O deputado federal licenciado Josimar Maranhãozinho foi alvo de mandados de busca e apreensão cumpridos pela Polícia Federal na manhã desta quinta-feira (25), durante a Operação Afluente, que investiga um suposto esquema de desvio de recursos públicos provenientes de emendas parlamentares vinculadas ao chamado orçamento secreto.
A ação apura suspeitas de corrupção, peculato, lavagem de dinheiro e organização criminosa. Ao todo, foram cumpridos 18 mandados de busca e apreensão no Distrito Federal, Goiás e Maranhão.
Segundo a Polícia Federal, os recursos investigados teriam sido operacionalizados por meio da Companhia de Desenvolvimento dos Vales do São Francisco e do Parnaíba (Codevasf). Posteriormente, os valores teriam sido destinados à contratação de empresas supostamente ligadas, direta ou indiretamente, ao grupo investigado.
De acordo com interlocutores da investigação, um dos endereços alvo da operação estaria relacionado ao parlamentar, que aparece como sócio de uma das empresas investigadas.
A operação foi autorizada pelo ministro Flávio Dino, do Supremo Tribunal Federal (STF). Caso as suspeitas sejam confirmadas, os investigados poderão responder pelos crimes de corrupção passiva, corrupção ativa, peculato, lavagem de capitais e organização criminosa.
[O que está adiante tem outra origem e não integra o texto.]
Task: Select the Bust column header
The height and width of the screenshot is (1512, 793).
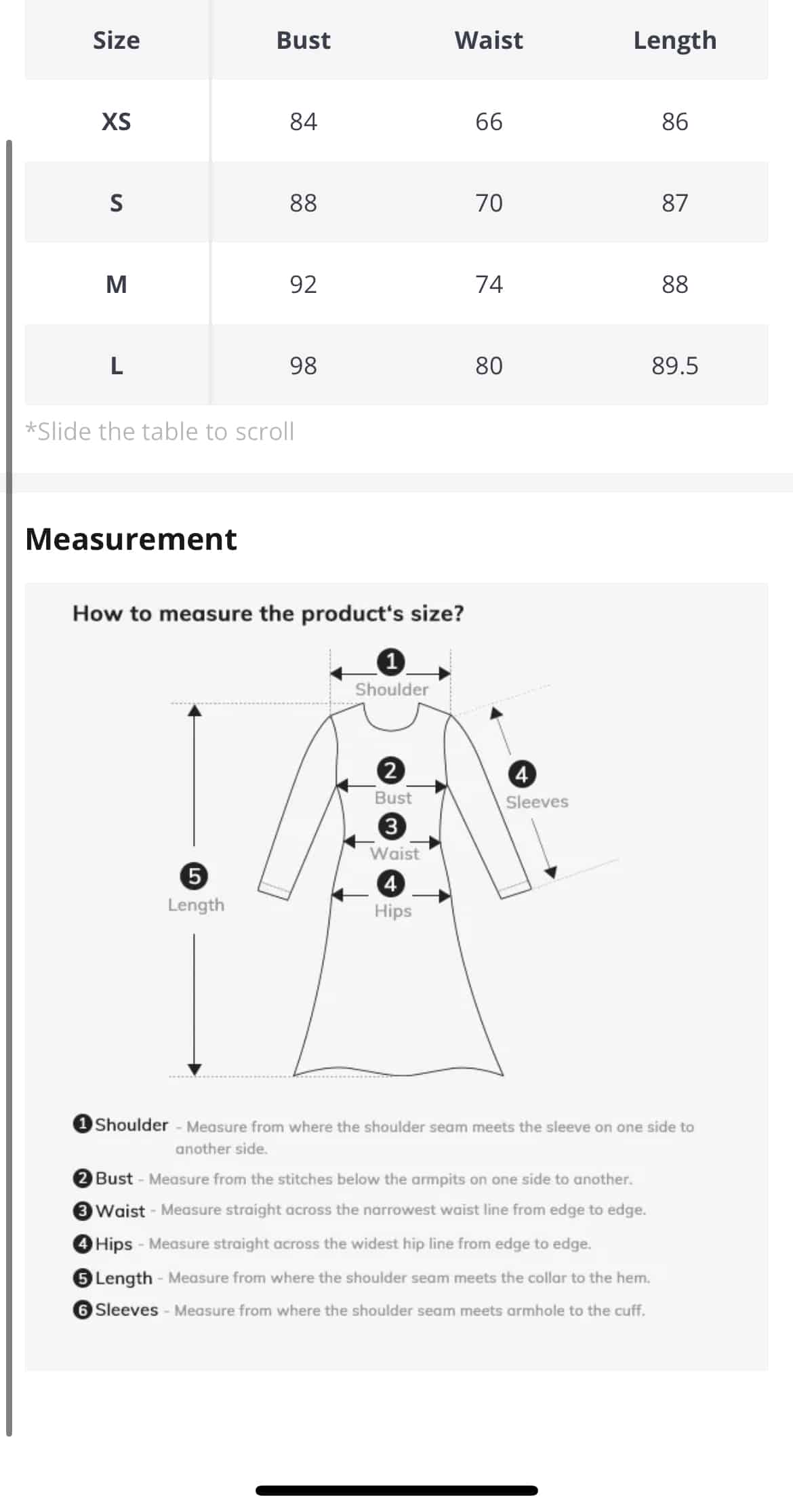Action: coord(303,41)
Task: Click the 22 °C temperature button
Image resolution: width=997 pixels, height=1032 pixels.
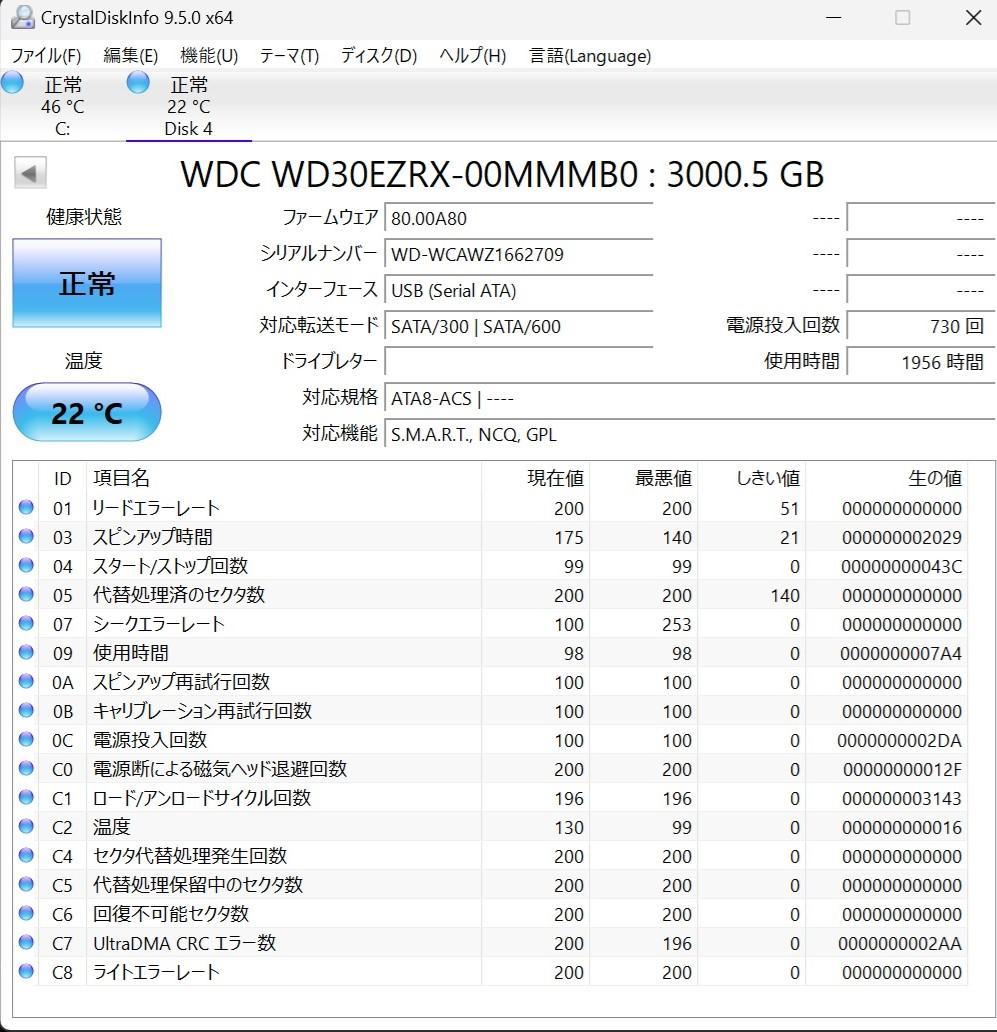Action: (86, 412)
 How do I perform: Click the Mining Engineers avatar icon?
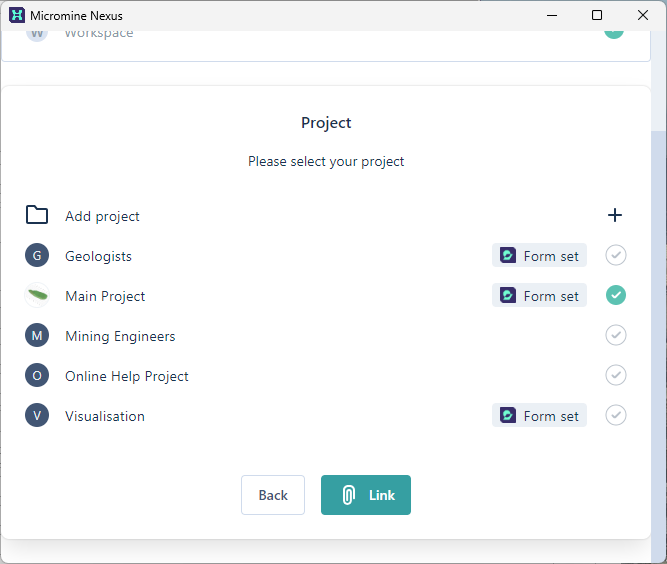point(37,336)
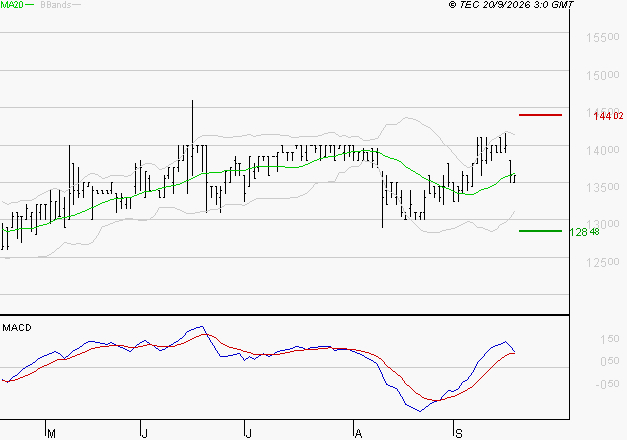Click the BBands legend label
Viewport: 627px width, 440px height.
tap(56, 5)
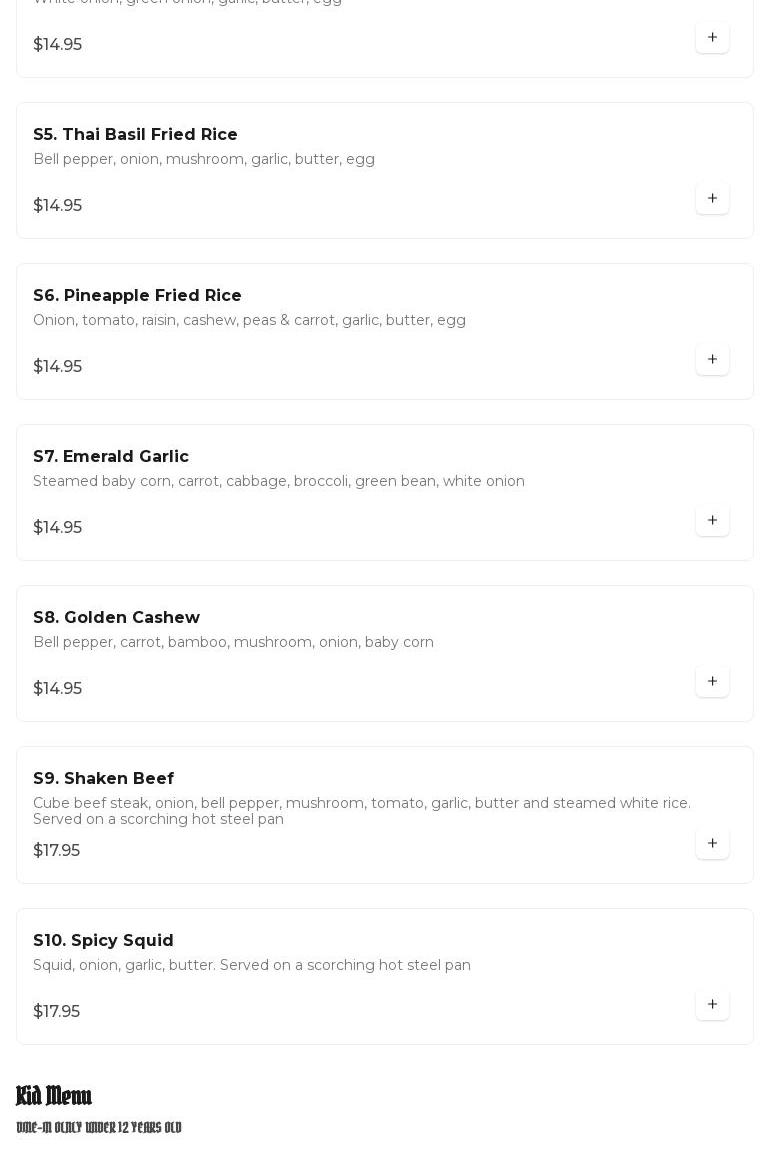The height and width of the screenshot is (1149, 770).
Task: Add S10 Spicy Squid via plus icon
Action: 712,1004
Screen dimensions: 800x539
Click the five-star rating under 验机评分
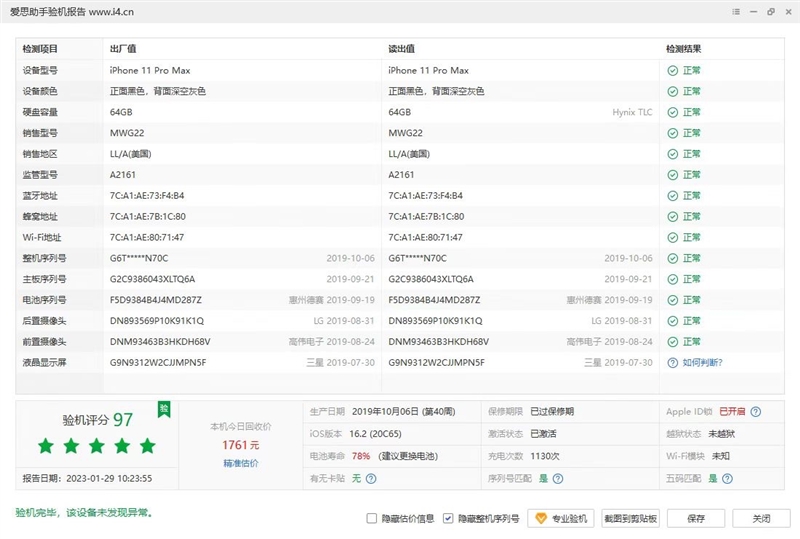(x=97, y=446)
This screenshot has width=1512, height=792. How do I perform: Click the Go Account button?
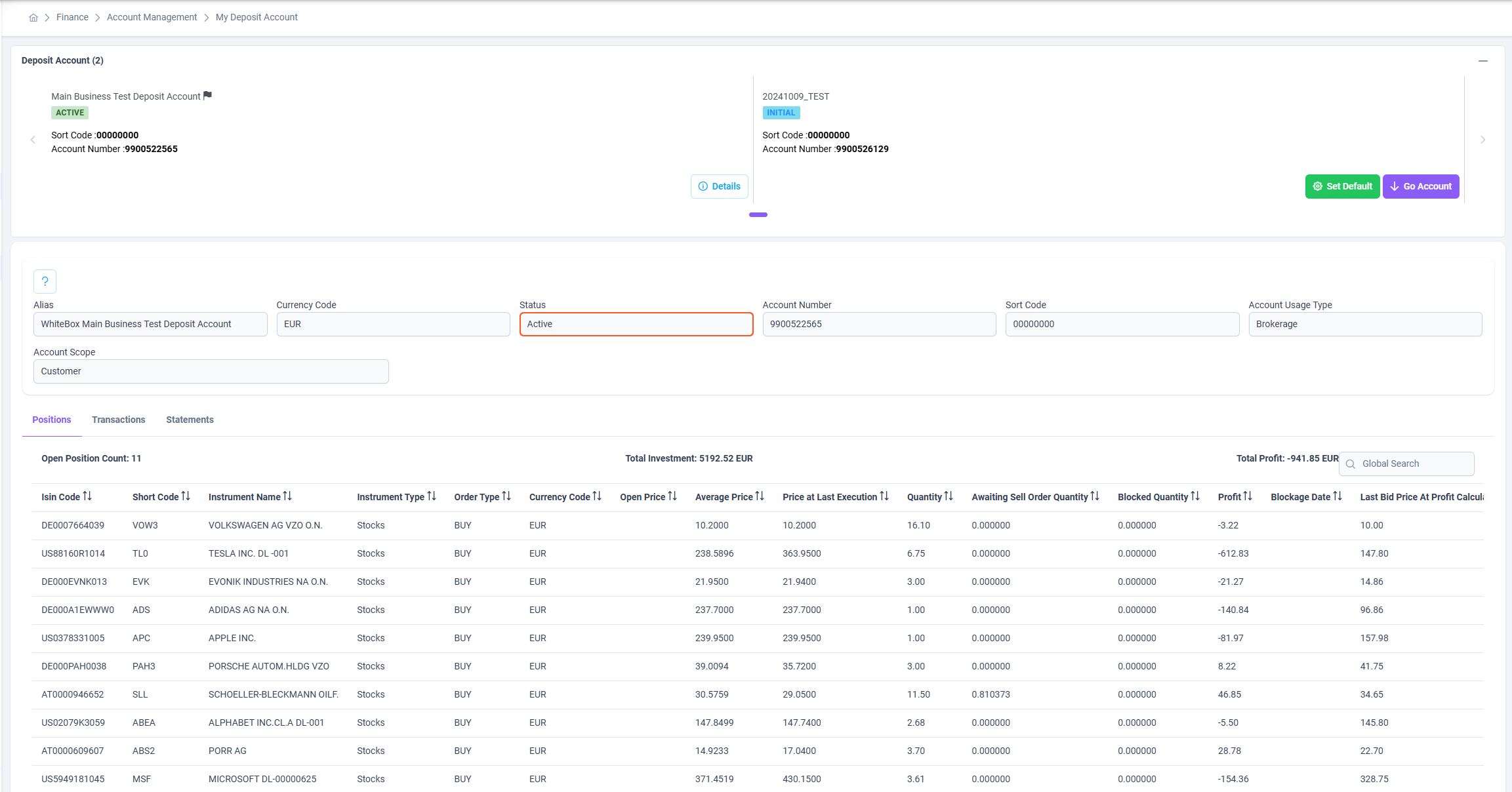tap(1421, 186)
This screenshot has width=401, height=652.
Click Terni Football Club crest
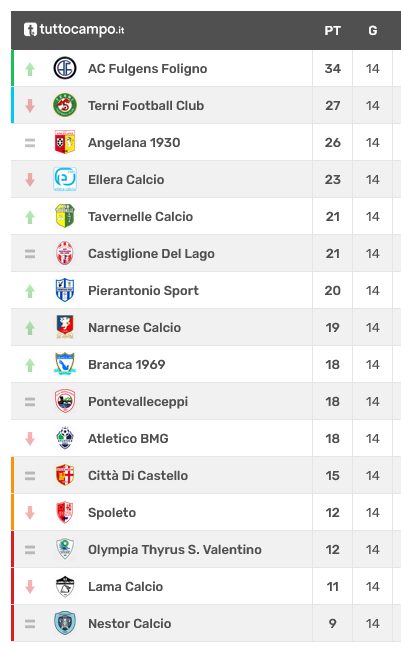(65, 105)
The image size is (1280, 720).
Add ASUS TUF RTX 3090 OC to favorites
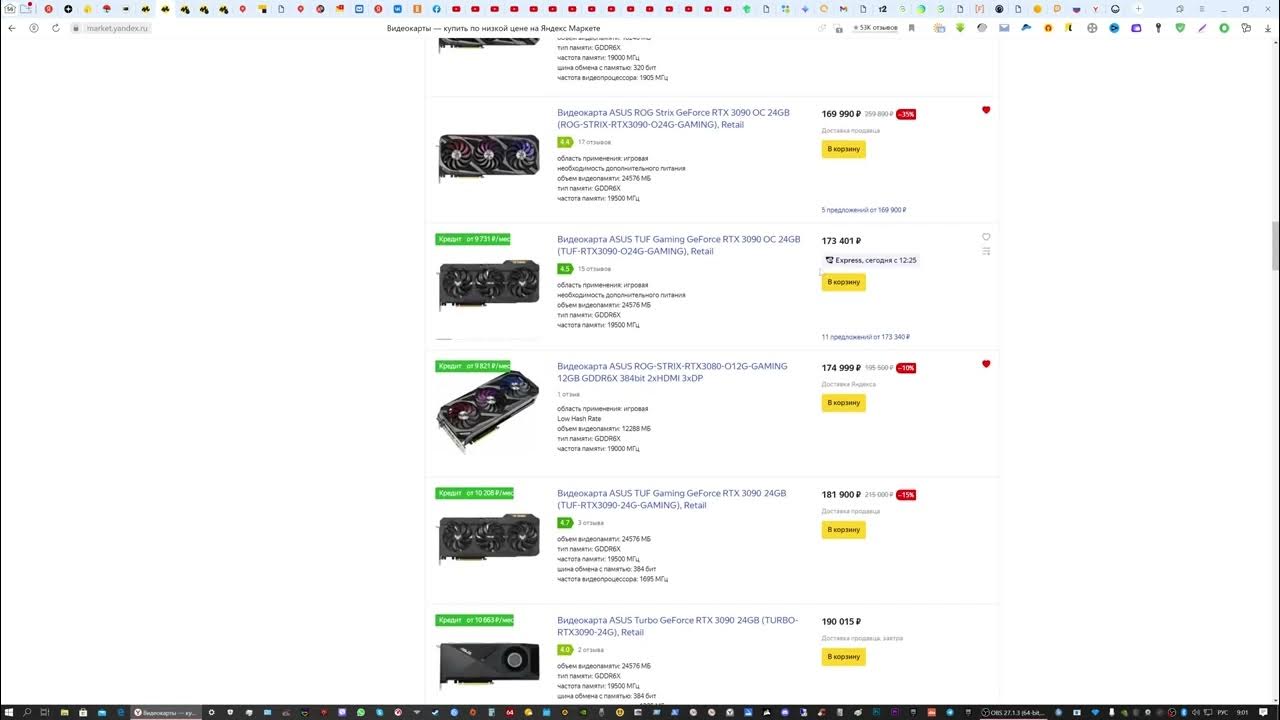coord(986,237)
A defesa de Josimar Maranhãozinho ainda não se pronunciou até a última atualização desta reportagem.



Condenação anterior
O parlamentar já havia sido condenado pelo STF em março deste ano em outro processo relacionado ao desvio de emendas parlamentares. Na ocasião, a Procuradoria-Geral da República (PGR) apontou que ele coordenava a destinação dos recursos, monitorava a liberação das verbas e controlava planilhas de pagamentos.
Segundo a acusação, o deputado também realizava cobranças de propina relacionadas à liberação dos recursos públicos.
O que foi o orçamento secreto
O chamado orçamento secreto ficou conhecido como o mecanismo de distribuição de recursos públicos por meio das emendas de relator (RP9). O modelo permitia a indicação de verbas por parlamentares sem transparência sobre os autores das solicitações e os critérios utilizados para a distribuição dos recursos.
A modalidade ganhou força a partir de 2019 e movimentou bilhões de reais em investimentos públicos. Em dezembro de 2022, o STF considerou o mecanismo inconstitucional por falta de transparência e rastreabilidade, determinando seu encerramento. Apesar disso, parte dos recursos indicados anteriormente continua sendo paga por meio dos chamados restos a pagar.